> _Exercise details_
Of the entries below, repeat exactly only those lines from the one containing "Task: Click the EAGLE tab in top bar" through the last line, with pictures omitted.

> _The data_
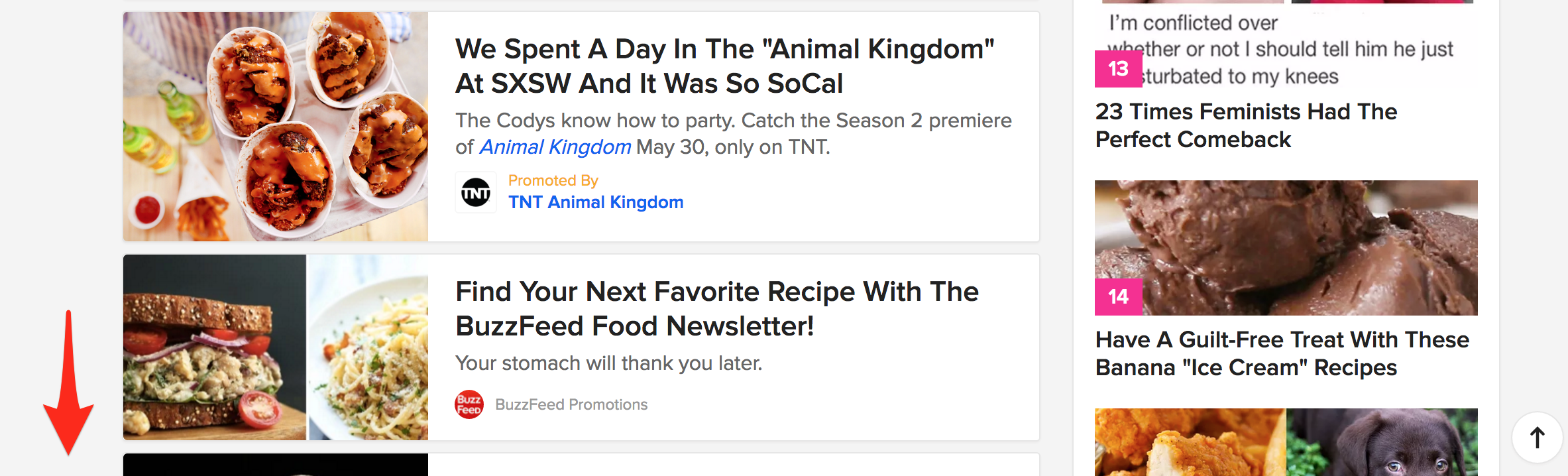This screenshot has height=476, width=1568.
Task: Click the BuzzFeed round logo icon
Action: (x=469, y=404)
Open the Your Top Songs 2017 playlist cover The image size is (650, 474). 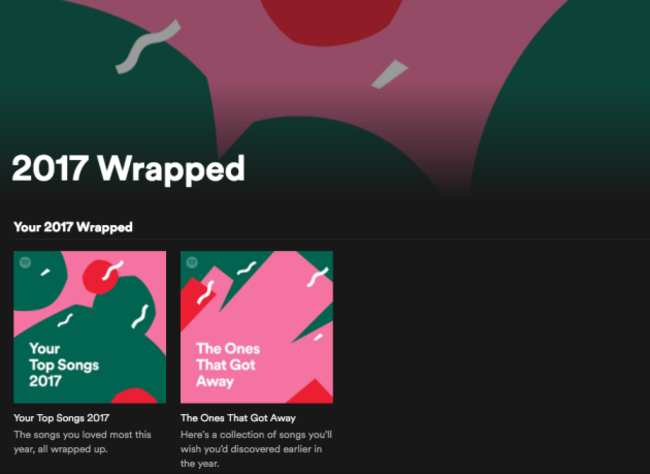coord(90,327)
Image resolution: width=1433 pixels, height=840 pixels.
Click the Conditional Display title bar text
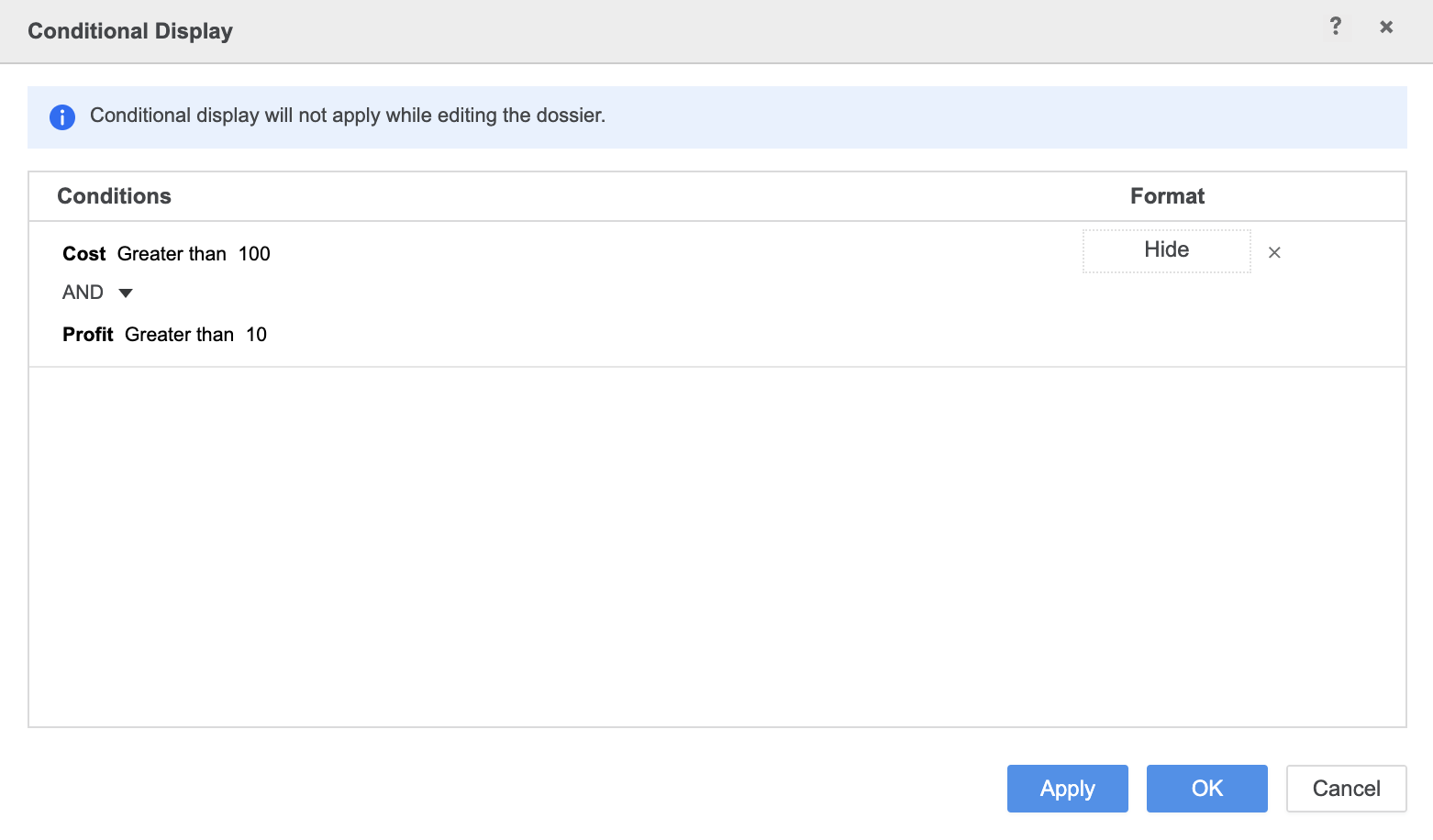click(x=130, y=31)
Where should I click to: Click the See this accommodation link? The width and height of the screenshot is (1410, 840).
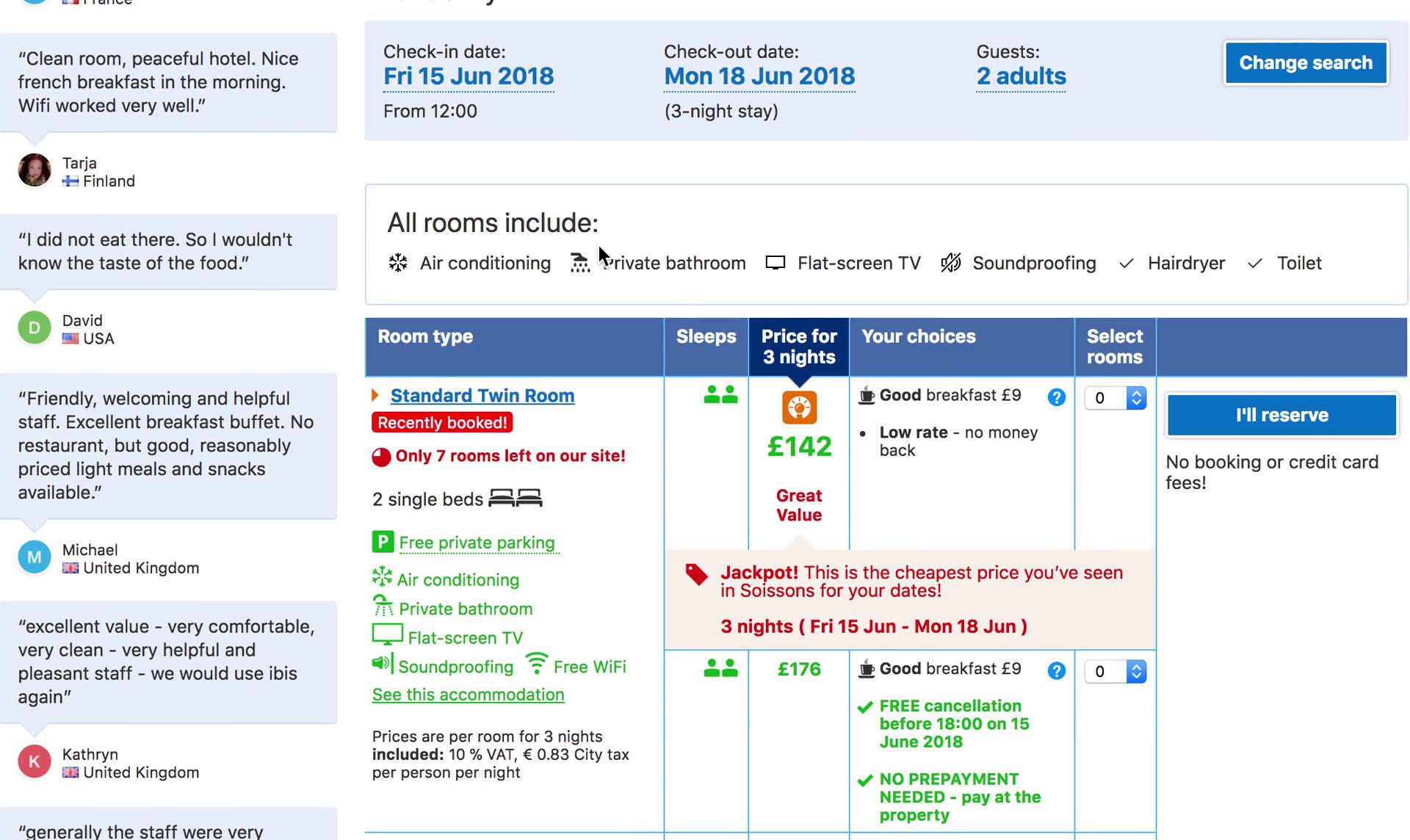click(x=467, y=694)
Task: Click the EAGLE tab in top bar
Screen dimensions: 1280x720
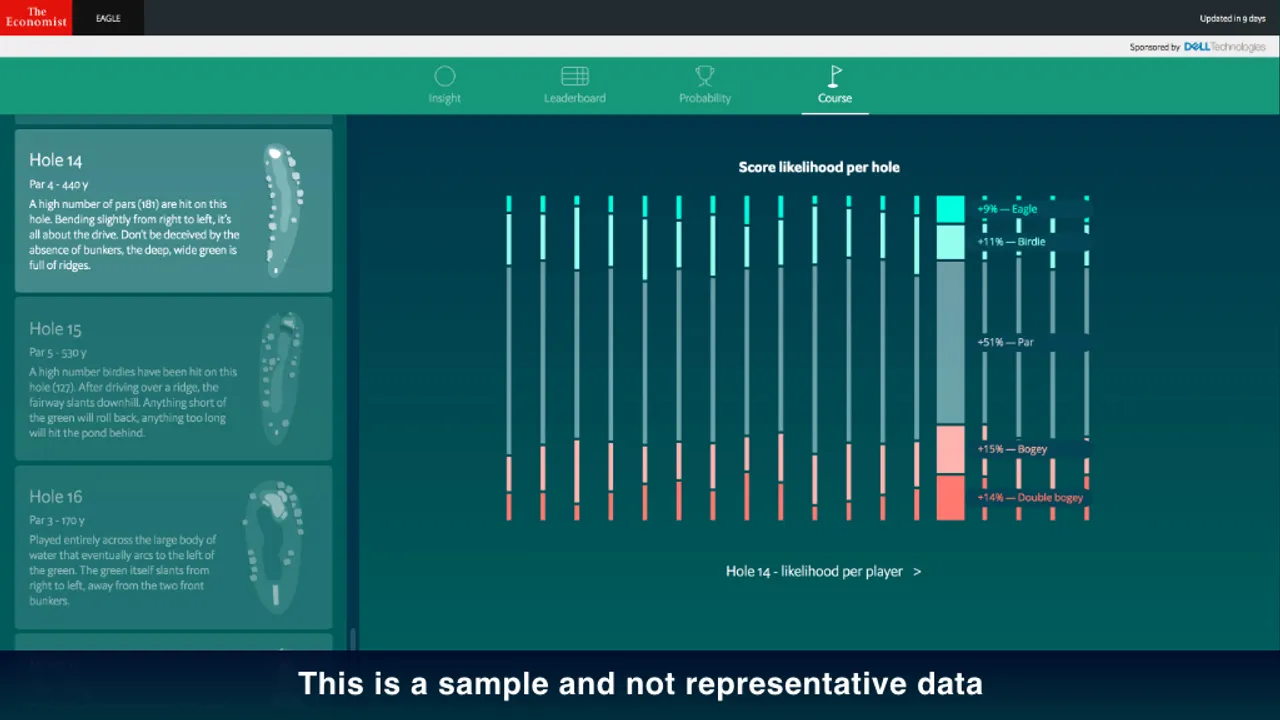Action: pos(108,18)
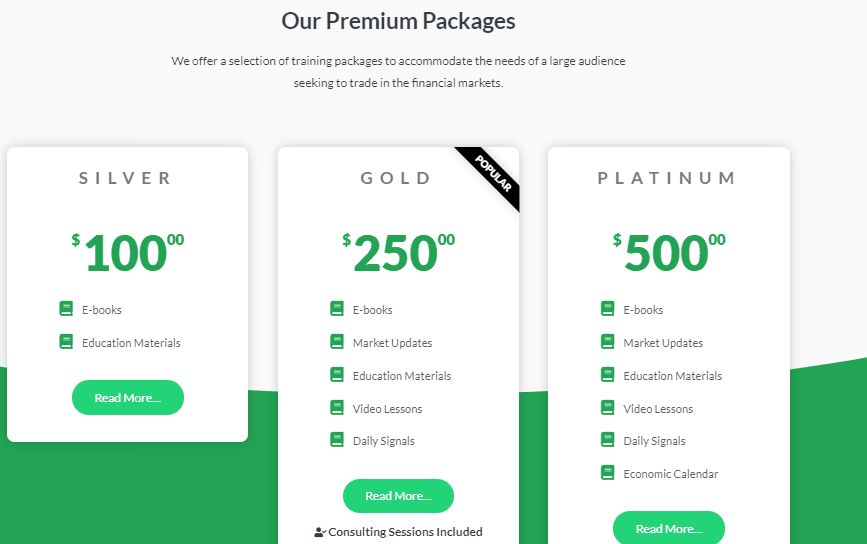Open Read More on the Silver package
Viewport: 867px width, 544px height.
128,397
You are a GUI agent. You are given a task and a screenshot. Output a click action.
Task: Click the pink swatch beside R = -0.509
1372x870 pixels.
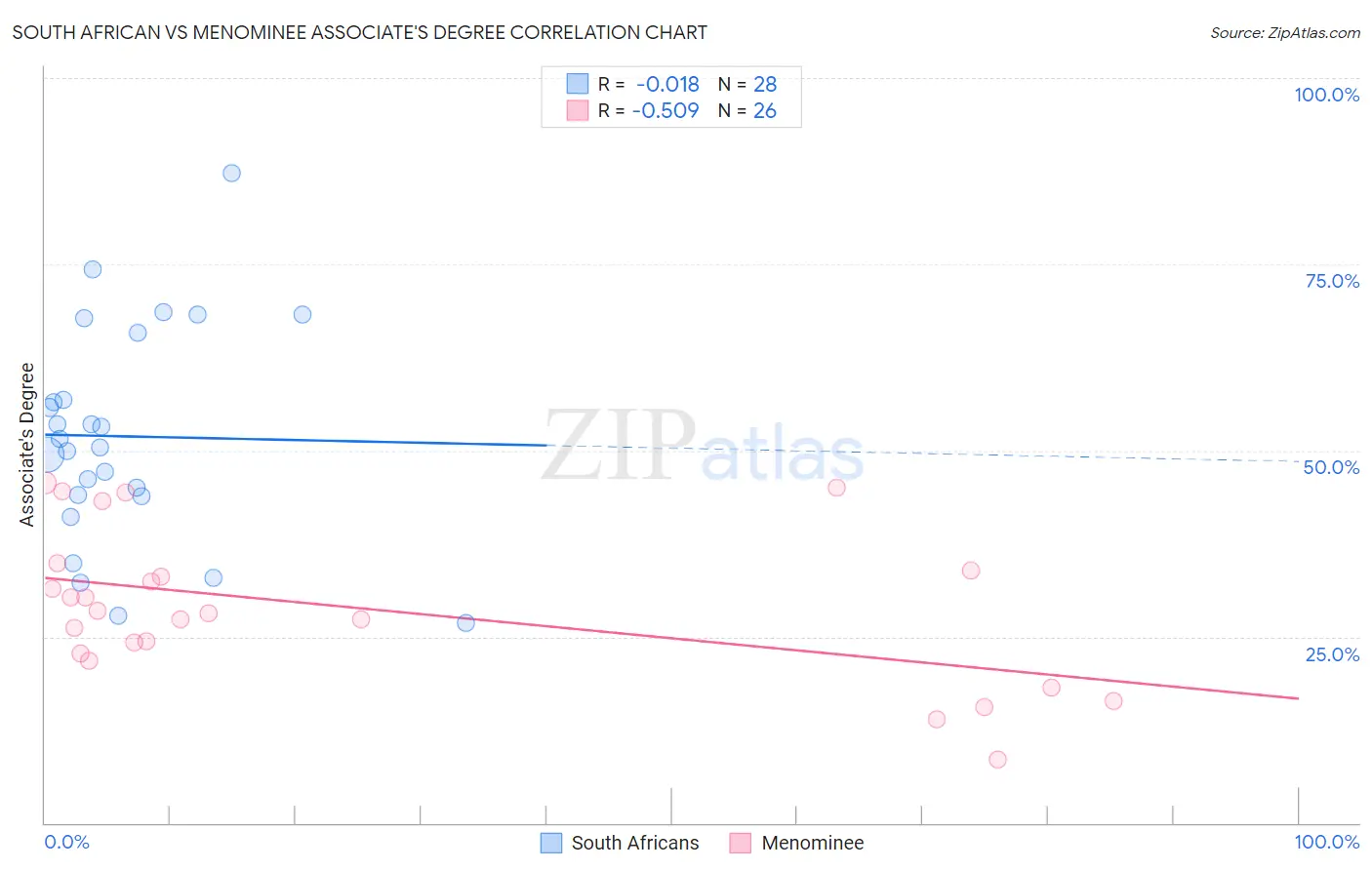[578, 110]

> _Answer to this problem_
Task: Click the EAGLE tab in top bar
Screen dimensions: 1280x720
Action: pos(108,18)
Open Read More on the Silver package
Viewport: 867px width, 544px height.
128,397
You are a GUI agent. You are given a task and a screenshot. Output a click action.
Task: Click the pink swatch beside R = -0.509
1372x870 pixels.
[578, 110]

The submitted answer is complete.